Own Your Story……

Don’t let people tell you what your story is…. They can talk for days about what they feel, think, want, etc., but one thing they cannot do, and you should not allow, is for them to tell you what you feel, think, want, know, etc.

Were they there the night you cried when you found out a loved one died?  Were they sitting in your heart when you had your first heartbreak?  Were they there when you turned to your lover in bed and told them you loved them?  Did they pray with you in church when you tried to see if God was listening?  Did they see the world through your eyes when you first stumbled in life?  If they weren’t there, and just so you know, nobody could ever be there in your shoes at any point in your life, then how the hell do they get to comment on a story that is not their own?

When speaking the stories of others one can add on, perhaps, their perspective on what they saw or what they heard or what they have been told, but other than that, they can never really speak that story in a way that is totally honest for the person who lived it.  But some people never got this memo. They were never told, by a voice that has the power to tell, that in life the only things that are really any of their business are those things they experienced themselves and pretty much, not much else.  Now you can have a strong opinion about things, so strong that you are willing to do something about the things you have strong opinions on, but don’t get it twisted, having an opinion on a thing is not the same as living a thing.

And the funny thing is that the people who usually have the strongest opinion on a matter are, many times, the ones who will do the least about that thing they claim to know so much about.  Those people say shit like, “Oh, I think that they should do this or that in this way or that….”  Then you ask them what they are doing about the thing they have such a strong opinion about and they turn up their nose at you and say a lot of shit that translates to “Well, I really don’t care enough to do shit about shit so why they hell are you pressing me about this…”

This is all important to remember, because most people seem to think they have a right to tell other people what their story is all about and what it is not about and therefore, to tell them what they should do or not do in that same story.  They tell them that what they experienced is about this or that but not about what they, the people, who experienced it, feel it is really about.  Now ain’t that some shit.  Telling a person what a thing that happened to them, that did not involve you, because you were not there to experience that thing the same way that person experienced it, what that thing is and is not about.  I mean, really, ain’t that some shit.

When I was a kid, I remember a friend telling me as we entered a toy store that I didn’t need to worry about the store owner following me around, because it wasn’t that kind of a store.  I thought it funny, at the time, that they would say that, because from what I could see growing up in our neighborhood, I was the only one ever followed around in stores. Did he know what it meant to be followed around?  Had he experienced alongside me the sick feeling I felt in my gut every time all eyes turned to me when we went shopping?  And since I know that my white friends never experienced any of that, then how could he tell me not to worry.

So hold on to your story and claim it, all of it, even the parts that make you uncomfortable, or maybe, especially the parts of your story that make you uncomfortable.  Do this now!

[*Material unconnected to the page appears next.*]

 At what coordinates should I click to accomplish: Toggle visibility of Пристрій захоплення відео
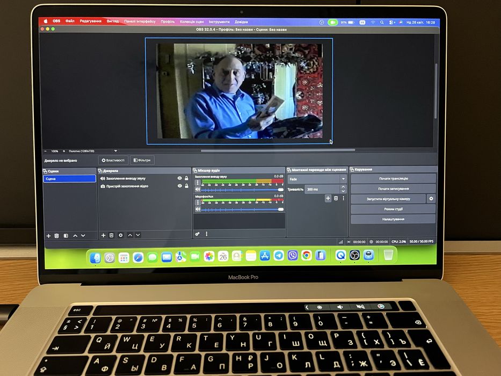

Don’t wait til tomorrow.  Claim all of it.  Because if you don’t claim your story, someone else will.  And when others are more comfortable telling your story than you are, then in a way, you lose your power to get it back.  This is not to say, you can’t reclaim it, but just to say it’s harder than just owning it from the get go.

And even if someone else is not telling your story for you, just by not really owning your story, then in a way, it can own you.  It can drive your life in a way that holds you in fear or sadness or bitterness or loss.  If you were touched as a child, in a way no child should ever be touched, and you never find a way to face that story head on, then that story will eat away at you over the years, poisoning your body with a pain you may want to let go of, but that has no intention, whatsoever, of letting go of you.  This does not mean you need to tell the world, unless you want to, but it does mean, at some point, when you are ready, you have to tell yourself that this is as much a part of your story as everything else you experienced in your life.

Of course, we can’t stop people from trying to tell us what we experienced, but we can make our voices so loud and so powerful and so true about what we have lived, that our voice can not only drown out all those other voices, but it can also drown out the power of the story to claim you as it’s own.

We need to say to the story, “Don’t think that because I was beaten as a child, neglected, abandoned, molested, and generally fucked over somehow, that this means, that this story completely defines me. Don’t think that because I was followed in stores because of the color of my skin that I am going to forever live my life as that young man whose stomach used to turn every time he entered a store.  I am no longer that boy.  Same way you are no longer that person who experienced all those stories from your past.  We are more, far, far more than all those experiences we had before today.  This piece of sadness is a part of me but I am not a part of it, and in the same way that life is far more than it’s parts, so am I.”

Because, we must never forget, that if we don’t own our stories, then, and I am so sorry to be so blunt about this, but it is what it is, then your story will own you.